Era da più di un ventennio che le sedi delle istituzioni francesi non finivano nel mirino dei manifestanti. Nella passerella di Corte è racchiusa tutta la mitologia rivoluzionaria dei ribelli, una narrazione che continua a dominare il discorso nazionalista e che ha forte presa sulle giovani generazioni. L’isola ha mostrato, una volta di più, il suo volto nazionalista, emerso già nelle elezioni del 2015 e del 2017 con la vittoria della coalizione autonomista e indipendentista Pe’ a Corsica di Gilles Simeoni e Jean-Guy Talamoni. A innescare questa rabbia è stata l’aggressione ai danni di Yvan Colonna avvenuta il 2 marzo nella prigione di Arles.
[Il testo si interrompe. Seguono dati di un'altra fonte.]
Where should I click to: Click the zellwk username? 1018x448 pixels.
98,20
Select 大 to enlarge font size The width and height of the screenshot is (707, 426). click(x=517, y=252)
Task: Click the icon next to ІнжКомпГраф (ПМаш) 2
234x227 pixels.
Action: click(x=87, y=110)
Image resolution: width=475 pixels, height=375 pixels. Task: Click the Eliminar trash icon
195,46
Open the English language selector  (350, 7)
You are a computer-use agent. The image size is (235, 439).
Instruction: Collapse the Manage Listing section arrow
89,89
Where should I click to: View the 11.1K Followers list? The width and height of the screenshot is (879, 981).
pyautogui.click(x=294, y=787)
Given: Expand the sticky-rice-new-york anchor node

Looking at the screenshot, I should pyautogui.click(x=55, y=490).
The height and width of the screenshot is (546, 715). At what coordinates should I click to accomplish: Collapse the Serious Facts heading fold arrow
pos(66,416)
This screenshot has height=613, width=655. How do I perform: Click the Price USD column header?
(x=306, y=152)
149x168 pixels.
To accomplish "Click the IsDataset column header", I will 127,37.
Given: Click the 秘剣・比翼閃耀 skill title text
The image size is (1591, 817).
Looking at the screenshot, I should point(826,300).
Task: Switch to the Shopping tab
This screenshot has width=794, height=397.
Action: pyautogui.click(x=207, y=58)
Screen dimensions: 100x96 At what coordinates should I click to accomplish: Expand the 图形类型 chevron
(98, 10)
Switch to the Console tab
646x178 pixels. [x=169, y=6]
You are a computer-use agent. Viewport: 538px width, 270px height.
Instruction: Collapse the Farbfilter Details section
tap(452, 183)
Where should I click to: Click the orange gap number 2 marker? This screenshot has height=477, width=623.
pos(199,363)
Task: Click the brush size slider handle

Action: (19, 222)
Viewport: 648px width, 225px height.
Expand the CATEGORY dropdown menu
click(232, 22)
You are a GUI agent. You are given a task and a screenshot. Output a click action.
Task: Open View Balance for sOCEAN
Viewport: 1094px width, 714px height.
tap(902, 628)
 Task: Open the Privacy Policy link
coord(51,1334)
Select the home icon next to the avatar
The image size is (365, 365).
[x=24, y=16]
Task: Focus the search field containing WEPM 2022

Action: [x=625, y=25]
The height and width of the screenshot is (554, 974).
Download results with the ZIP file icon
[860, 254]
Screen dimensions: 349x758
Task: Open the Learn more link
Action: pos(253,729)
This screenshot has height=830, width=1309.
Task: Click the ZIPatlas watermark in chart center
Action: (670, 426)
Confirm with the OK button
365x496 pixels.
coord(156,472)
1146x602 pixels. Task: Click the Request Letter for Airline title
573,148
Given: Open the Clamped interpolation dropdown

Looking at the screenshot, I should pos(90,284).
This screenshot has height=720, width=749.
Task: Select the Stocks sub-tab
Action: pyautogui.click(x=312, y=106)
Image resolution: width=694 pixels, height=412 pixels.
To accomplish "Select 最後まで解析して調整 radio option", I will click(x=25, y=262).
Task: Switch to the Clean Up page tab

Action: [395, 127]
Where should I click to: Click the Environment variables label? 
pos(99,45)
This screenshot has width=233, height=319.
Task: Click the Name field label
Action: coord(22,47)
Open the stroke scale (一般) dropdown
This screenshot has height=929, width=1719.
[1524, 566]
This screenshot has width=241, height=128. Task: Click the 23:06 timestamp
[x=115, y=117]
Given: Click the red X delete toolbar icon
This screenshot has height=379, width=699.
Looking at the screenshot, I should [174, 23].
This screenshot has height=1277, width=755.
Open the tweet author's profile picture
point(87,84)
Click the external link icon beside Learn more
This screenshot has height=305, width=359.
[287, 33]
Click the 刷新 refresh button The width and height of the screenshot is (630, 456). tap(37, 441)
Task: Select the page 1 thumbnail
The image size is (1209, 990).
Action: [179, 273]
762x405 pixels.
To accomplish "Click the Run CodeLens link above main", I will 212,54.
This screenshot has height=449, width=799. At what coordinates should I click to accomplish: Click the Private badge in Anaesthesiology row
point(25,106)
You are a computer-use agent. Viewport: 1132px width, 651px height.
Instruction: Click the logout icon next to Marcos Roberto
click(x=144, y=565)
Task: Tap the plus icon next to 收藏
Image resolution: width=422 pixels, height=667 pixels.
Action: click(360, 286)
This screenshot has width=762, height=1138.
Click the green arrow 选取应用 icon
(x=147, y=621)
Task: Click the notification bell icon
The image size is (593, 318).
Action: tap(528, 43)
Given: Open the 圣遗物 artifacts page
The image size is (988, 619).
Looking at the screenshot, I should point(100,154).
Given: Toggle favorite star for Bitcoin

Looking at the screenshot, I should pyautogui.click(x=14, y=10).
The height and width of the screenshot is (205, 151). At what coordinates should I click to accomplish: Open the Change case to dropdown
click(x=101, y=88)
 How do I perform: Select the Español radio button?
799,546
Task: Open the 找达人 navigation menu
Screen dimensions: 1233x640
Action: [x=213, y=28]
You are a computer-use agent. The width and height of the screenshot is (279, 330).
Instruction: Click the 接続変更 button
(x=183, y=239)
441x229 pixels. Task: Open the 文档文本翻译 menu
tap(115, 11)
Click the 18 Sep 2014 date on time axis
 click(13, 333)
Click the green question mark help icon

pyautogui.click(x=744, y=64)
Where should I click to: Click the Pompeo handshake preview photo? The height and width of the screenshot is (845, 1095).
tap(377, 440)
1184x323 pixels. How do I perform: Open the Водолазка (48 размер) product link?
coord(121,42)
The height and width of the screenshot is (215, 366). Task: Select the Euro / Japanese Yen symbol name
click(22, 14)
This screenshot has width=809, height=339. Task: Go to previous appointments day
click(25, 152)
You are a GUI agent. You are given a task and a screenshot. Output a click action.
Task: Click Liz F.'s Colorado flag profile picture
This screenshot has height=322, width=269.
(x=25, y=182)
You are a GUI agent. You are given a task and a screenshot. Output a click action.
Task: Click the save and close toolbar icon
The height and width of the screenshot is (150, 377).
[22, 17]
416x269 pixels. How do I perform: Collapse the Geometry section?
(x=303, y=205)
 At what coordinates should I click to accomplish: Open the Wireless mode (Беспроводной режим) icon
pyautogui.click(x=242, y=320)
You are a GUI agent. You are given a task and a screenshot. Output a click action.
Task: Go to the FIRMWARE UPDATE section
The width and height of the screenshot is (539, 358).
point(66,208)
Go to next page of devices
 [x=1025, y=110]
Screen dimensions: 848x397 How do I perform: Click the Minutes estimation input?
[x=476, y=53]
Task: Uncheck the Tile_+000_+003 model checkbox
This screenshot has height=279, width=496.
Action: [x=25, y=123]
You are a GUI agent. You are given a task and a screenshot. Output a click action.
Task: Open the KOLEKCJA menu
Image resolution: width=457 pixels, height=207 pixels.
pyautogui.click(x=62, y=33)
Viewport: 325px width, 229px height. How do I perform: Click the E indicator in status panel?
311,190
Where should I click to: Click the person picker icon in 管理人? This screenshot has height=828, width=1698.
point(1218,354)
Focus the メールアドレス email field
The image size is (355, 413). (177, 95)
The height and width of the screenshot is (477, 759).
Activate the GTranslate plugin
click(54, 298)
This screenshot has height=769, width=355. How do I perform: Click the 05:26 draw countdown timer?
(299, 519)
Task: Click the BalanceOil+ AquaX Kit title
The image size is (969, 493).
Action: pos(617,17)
Colonna, militante indipendentista, membro dell’esecutivo della Consulta di i Cumitati Naziunalisti all’inizio degli anni Ottanta, vetrina legale del Fronte di liberazione naziunale corsu (Flnc), è stato condannato per l’omicidio del prefetto Claude Erignac, avvenuto ad Aiaccio il 6 febbraio 1998. Colonna era divenuto il ricercato numero uno in Francia dal 22 maggio 1999, quando aveva intrapreso la via della clandestinità. Il giorno prima, al termine di un interrogatorio a Parigi, quattro uomini avevano confessato il loro coinvolgimento nell’omicidio indicando la partecipazione di Colonna come esecutore materiale del crimine. Alla fine di maggio furono incriminati Pierre Alessandri, Vincent Andriuzzi, Alain Ferrandi, Marcel Istria, Didier Maranelli, Martin Ottaviani e Joseph Versini e un ottavo, Jean Castela, fu raggiunto nel dicembre 1999. Ferrandi e Alessandri furono condannati all’ergastolo per omicidio, gli altri a pene da quindici a trent’anni per complicità. Andriuzzi e Castela, ritenuti non coinvolti nel delitto, furono assolti nel 2006. Colonna fu arrestato il 4 luglio 2003 in un ovile vicino al villaggio di Olmeto, nel Sud Ovest della Corsica. In quella stessa giornata l’allora ministro dell’interno Nicolas Sarkozy dichiarò: “Abbiamo arrestato l’assassino del prefetto”.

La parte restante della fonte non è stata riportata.